▶ The task
Decide whether each statement agrees with the essay on honest storytelling, answering yes or no and quoting the words from the essay that settle it. 1. The writer was living in New York City while training for its marathon. 2. The writer had once founded a startup. 3. The writer calls Viktor Frankl's book a little-known work.

▶ Supplied passage
=====
I used to listen to Alex’s podcast while training for the NYC marathon, where I lived at the time. I remember viscerally feeling the episodes where he shared recordings of him and his wife struggling to figure out how to balance the lack of money and time that came with founding a startup with the reality and responsibility of having small children. I remember them debating how long they could afford to live in Brooklyn while pursuing this dream. I remember the hits that kept coming his way, with little wins in between, and rooting for him the whole time.
But most of all, I remember relating deeply to his pain even though I’d never founded a startup. I had struggled to figure out how long I could survive to live in NYC. I also had dreams on my heart that felt maybe too risky to pursue. I saw my own struggles reflected in bits and shards of his struggle, though they were so very different in the outside.
His honest storytelling made me see him as human and thus more like me than I realized. And his struggle, strangely, made me feel hopeful. Like if he was struggling yet surviving, maybe I could too. Rooting for him felt easier than rooting for myself, but in rooting for him I gave myself hope.
We crave honest storytelling but rarely narrate the truth
As humans, we crave honest storytelling, to see ourselves reflected in real characters. But we rarely narrate the truth of our lives. It’s too painful or hidden or embarrassing or heavy, and so we hide it. It is often the artists and philosophers and theologians who touch the reality of truth. It is why art is always necessary, I believe, to humans thriving.
This thirst for honest storytelling about not only the good but especially the pain is why Taylor Swift’s recent album The Tortured Poets Department (and her and many other artists’ albums) is so wildly popular. Whether you love, hate, or feel indifferent toward Taylor Swift, you may have seen lyrics posted to her song “I Can Do It With a Broken Heart.” A section I have seen many people posting online are the chorus lines of that song:
“'Cause I'm a real tough kid, I can handle my shit
They said, baby, gotta fake it 'til you make it and I did
Lights, camera, bitch smile, even when you wanna die…
… I cry a lot but I am so productive, it's an art
You know you're good when you can even do it
With a broken heart.”
In this song, Taylor writes about our cultural norms around putting on a good face even when we are in immense pain. She writes about relational pain, but this could be about any pain or loss you are experiencing. Even Taylor herself, renowned for sharing honest and very vulnerable lyrics with her fans, admits to doing this in the song (suspected during her wildly popular Eras Tour). What makes her work hit a chord with so many people, whether you are one of them or not, is that she writes from and in the place of pain. People relate to it, and it gives voice for a side of being human often pushed to the sidelines in American culture.
Lest you think I’m only a Swiftie, this theme repeats among philosophers and great thinkers as well. One of the best-selling books of all time is Viktor Frankl’s “A Man’s Search for Meaning.” In it, Frankl recounts how he and others searched for meaning in even the most hostile and hopeless of places: the concentration camps of World War II. The most relatable parts of that book, even if you have never known such pain, are when Frankl expresses what it felt like to be in that suffering and feel both hope and hopelessness. It’s so very human. And, you realize if even he could find meaning in such a painful place, then maybe you can find it in your pain too.
=====
▶ Material provided

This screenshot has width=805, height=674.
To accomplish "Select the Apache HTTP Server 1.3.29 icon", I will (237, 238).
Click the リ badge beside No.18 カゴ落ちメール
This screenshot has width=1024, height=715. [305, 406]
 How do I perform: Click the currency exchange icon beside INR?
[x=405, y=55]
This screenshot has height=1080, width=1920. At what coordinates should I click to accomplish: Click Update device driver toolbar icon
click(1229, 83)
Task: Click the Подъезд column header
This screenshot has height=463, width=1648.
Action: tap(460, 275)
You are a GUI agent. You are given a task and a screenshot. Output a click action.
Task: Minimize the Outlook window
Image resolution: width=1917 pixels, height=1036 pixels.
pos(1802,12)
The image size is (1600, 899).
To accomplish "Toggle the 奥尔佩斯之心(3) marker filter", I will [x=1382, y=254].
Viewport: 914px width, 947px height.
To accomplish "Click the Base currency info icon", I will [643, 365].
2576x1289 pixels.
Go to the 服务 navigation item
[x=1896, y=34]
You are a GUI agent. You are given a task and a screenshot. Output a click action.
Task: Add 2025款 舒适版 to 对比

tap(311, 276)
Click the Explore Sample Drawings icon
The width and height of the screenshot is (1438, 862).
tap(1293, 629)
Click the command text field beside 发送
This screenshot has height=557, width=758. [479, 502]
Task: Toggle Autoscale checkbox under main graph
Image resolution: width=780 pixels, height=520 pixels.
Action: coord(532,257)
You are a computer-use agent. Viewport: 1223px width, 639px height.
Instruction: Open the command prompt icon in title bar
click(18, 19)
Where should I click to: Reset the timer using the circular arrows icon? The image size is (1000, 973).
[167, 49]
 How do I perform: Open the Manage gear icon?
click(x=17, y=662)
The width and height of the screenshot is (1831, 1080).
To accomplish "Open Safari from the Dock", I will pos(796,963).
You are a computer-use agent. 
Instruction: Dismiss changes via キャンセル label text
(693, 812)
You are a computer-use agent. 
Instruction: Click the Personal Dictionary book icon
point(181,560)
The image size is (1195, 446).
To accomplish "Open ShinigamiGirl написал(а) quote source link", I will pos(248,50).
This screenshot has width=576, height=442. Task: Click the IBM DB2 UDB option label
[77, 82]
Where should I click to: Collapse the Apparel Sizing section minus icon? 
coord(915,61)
=====
▶ Output below
1. Yes: "while training for the NYC marathon, where I lived at the time"
2. No: "even though I’d never founded a startup"
3. No: "One of the best-selling books of all time is Viktor Frankl’s “A Man’s Search for Meaning.”"